Healthy expression of anger suggestions?
I had a T session on Monday night, and we spent along time talking about ways to get out the anger I'm carrying around instead of letting it leak out sideways toward my kids. She had a number of interesting ideas above and beyond the classic writing letters or the punching bag. Things she recommended:

- Walking, stepping on the perp's face with every step
- Finding what 'color' the anger is, and coloring a piece of paper with that color crayon(s) until the paper is covered

Any other ideas out there?
 
Staying emotionally open helps me tremendously. If I close up, don't write here, don't talk about my stuff, I slip into emotional distance, and that's where I lash out at people. Anything that helps me feel every day keeps me nice.
 
Dewey2k,

I get it out sometimes by venting here, usually on the Members' side. Sometimes I'll send a vent in email to some people. Just about any writing can help.

One time I used a large-ish pile (9 cubic yards) of mulch and a wheelbarrow to burn off some anger. Another time I cut down a tree, cut it into logs, and split them for firewood.

How old are the kids? Sometimes we play "Calvinball" where they make up the rules as we go along (even in mid-play!), and the physical exertion is good, while the time with the kids is even better.

Thanks,

Joe
 
Try roleplaying. Have someone you trust be the perp, and you unleash verbally on him? I did it with my sister's giant sized teddy bear. Then I beat it up and ripped the stuffing out of it. That reminds me, I still owe her a new one!

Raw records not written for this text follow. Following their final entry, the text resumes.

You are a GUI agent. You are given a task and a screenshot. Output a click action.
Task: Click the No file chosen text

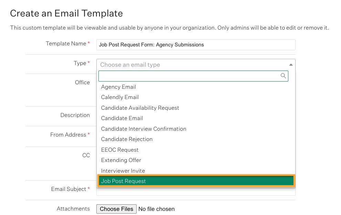(157, 209)
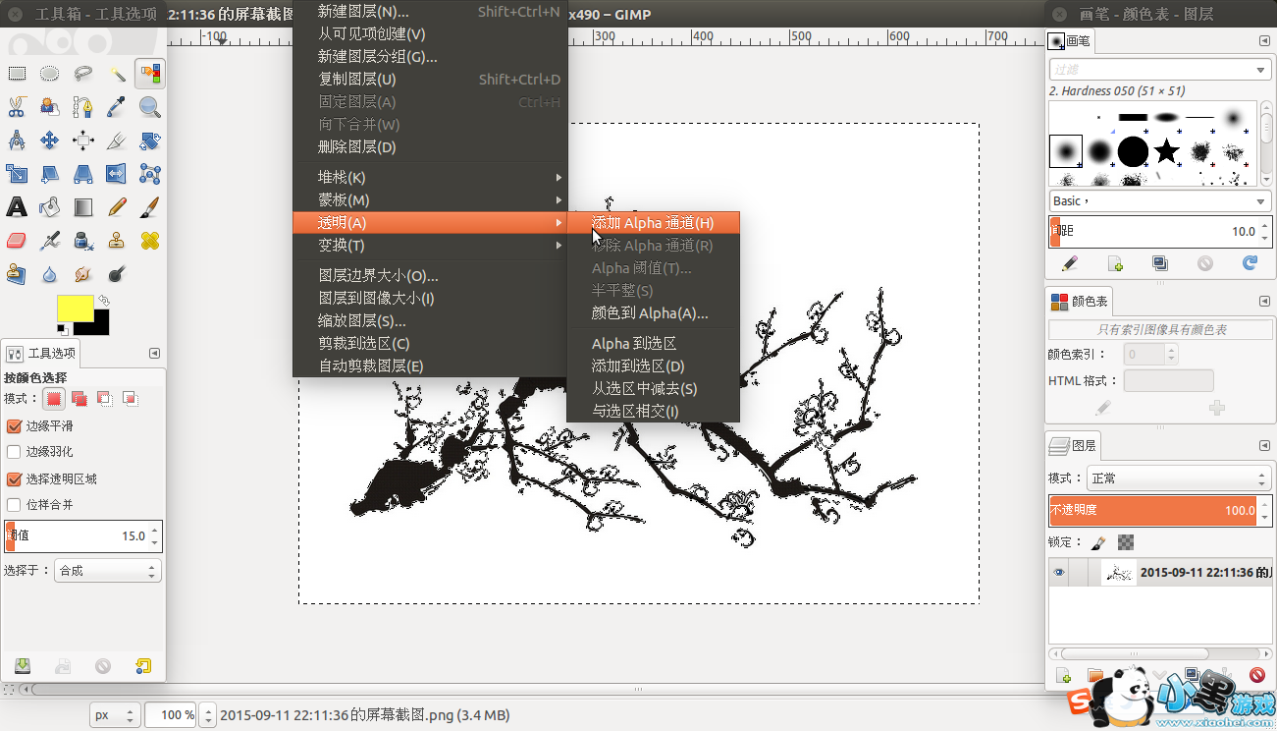
Task: Select the Text tool in toolbox
Action: coord(17,207)
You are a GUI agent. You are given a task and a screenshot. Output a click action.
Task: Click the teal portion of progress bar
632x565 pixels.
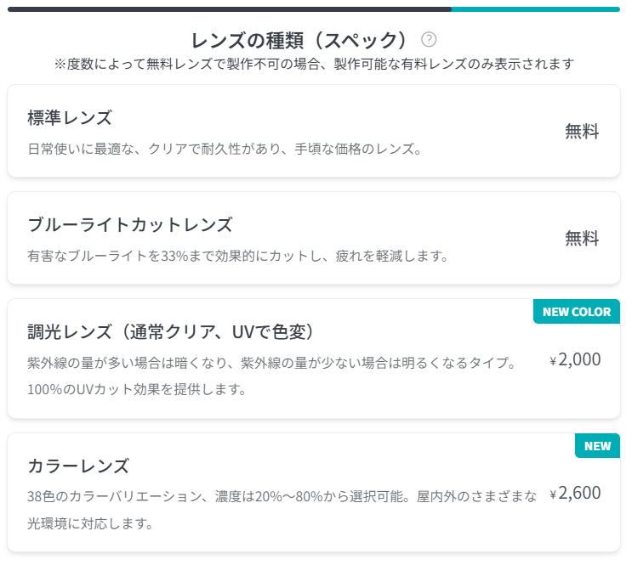(535, 9)
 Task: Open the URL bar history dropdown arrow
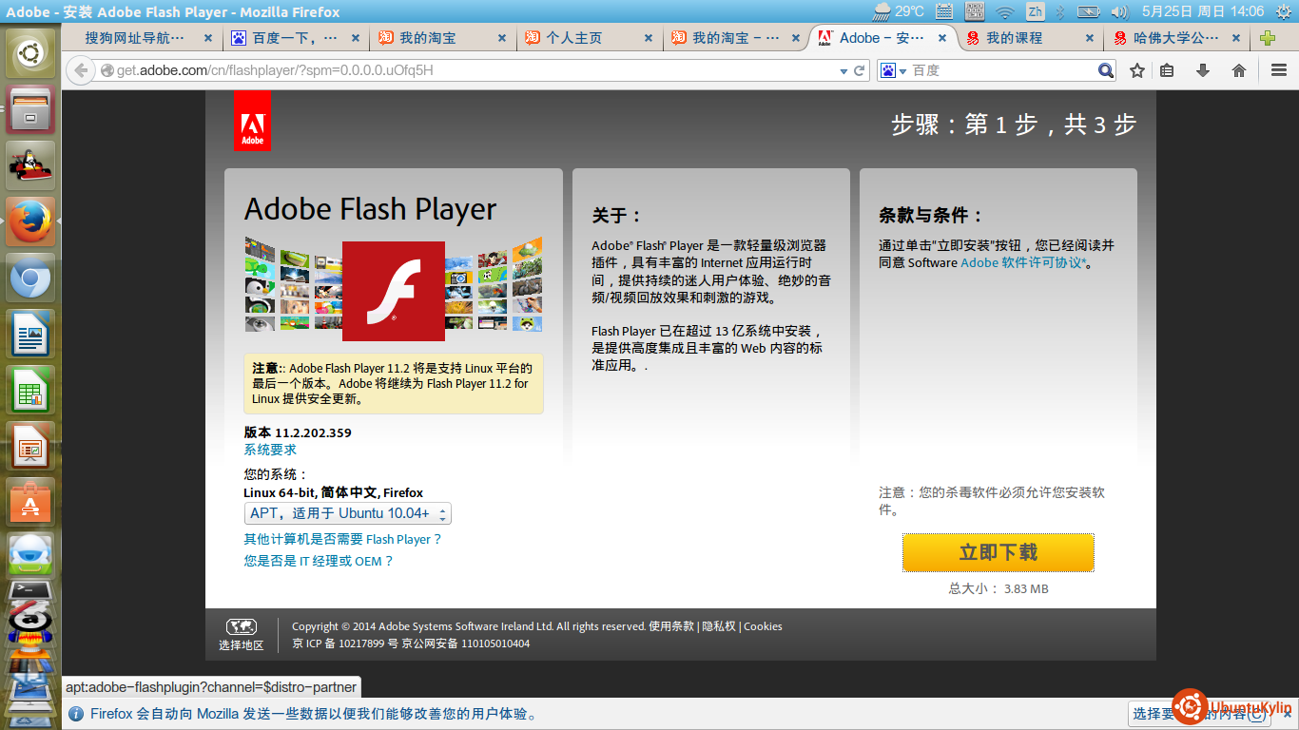click(x=843, y=71)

Another thing is to remember to take a time out. When it is getting to the boiling point, take a looong bath, or just sit outside and listen to the sounds and feel the wind and the sun.
 
Well, I was going through old posts looking at my post history sort of like seeing where I've been/come from and somehow, while editing a spelling error, I managed to delete the contents of this one. Can't retrieve it. I'll try to recreate it here but not sure I'll get it the same, as if that really matters.

Dewey,

Sometimes I vent my anger as well as express other emotions by writing fiction. No one will ever see it except maybe my wife. I'm not very good at it anyway, but it helps me put things into perspective.

Courage,

John
 
Dewey,

Well, just in case Dave doesn't come by and tell you about what he does, I will. He told us how he has taken an axe handle and gone after one tree or another and really let go. I don't know if pictures any specific thing but he does say that it works.

I like what some of the others have said. It used to be running for me, until I had back surgery. Now it's walks. After several miles, the endorphens have broken lose and I'm usually feeling better.

Any physical activity, even cleaning house...yuck, but it's got to be done anyway, so why not use it.

Good luck, let us know what works best for you.